A new study suggests that ultraheavy atomic nuclei, rather than lighter particles like protons, could be the source of the universe's most energetic cosmic rays, potentially solving the decades-old mystery behind particles like the "Amaterasu particle."
The Amaterasu particle, detected in 2021, slammed into Earth with an energy level comparable to a fast-moving tennis ball, making it one of the most powerful cosmic events ever observed. Its origin has baffled scientists, especially since its trajectory points to a seemingly empty region of space, leaving no obvious cosmic accelerator behind.

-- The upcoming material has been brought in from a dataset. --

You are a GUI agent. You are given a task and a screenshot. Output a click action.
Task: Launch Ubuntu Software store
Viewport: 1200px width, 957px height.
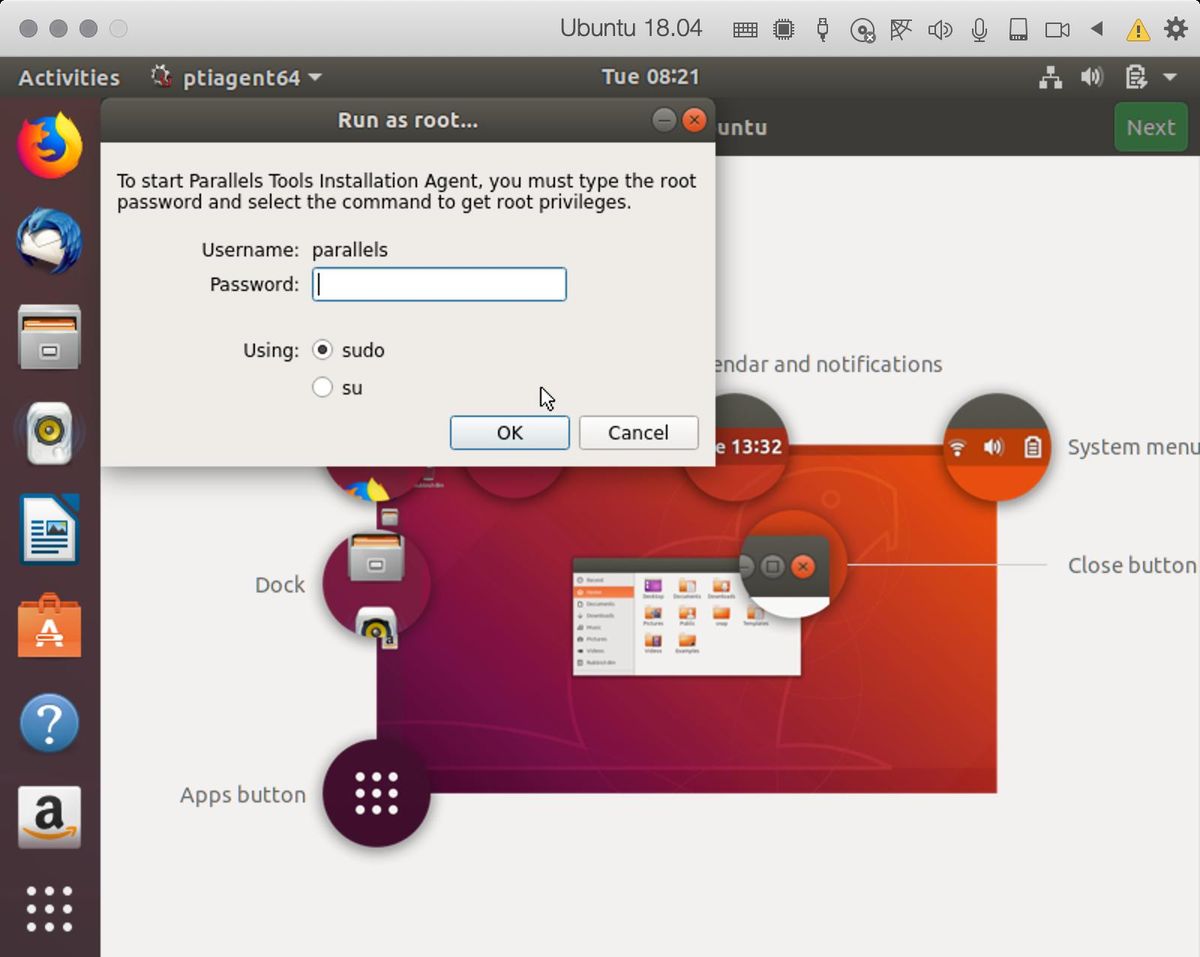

Research led by Penn State, published in Physical Review Letters, proposes that atomic nuclei heavier than iron might be responsible. These ultraheavy nuclei could lose energy more slowly as they traverse vast intergalactic distances compared to lighter particles. This resilience allows them to retain their extreme energy levels by the time they reach Earth.
"Ultrahigh-energy cosmic rays can only be accelerated by some of the most powerful sources in the universe," explained Kohta Murase, a lead researcher on the project. "When we detect individual cosmic-ray particles such as the Amaterasu particle here on Earth, we can often use their energies, arrival directions and expected magnetic deflections to infer their possible cosmic sources."
Computer simulations conducted by the team indicate that these heavier nuclei are better equipped to survive the journey. This finding could redefine how scientists search for the origins of these extreme particles, pointing towards cosmic phenomena like colliding neutron stars or collapsing massive stars as likely sources.
Future observatories like AugerPrime and the Global Cosmic Ray Observatory could help verify these theories by searching for predicted signatures. The research team, including collaborators from Japan and Virginia Tech, believes that understanding these violent cosmic events is key to pinpointing where these ultrahigh-energy cosmic rays are born.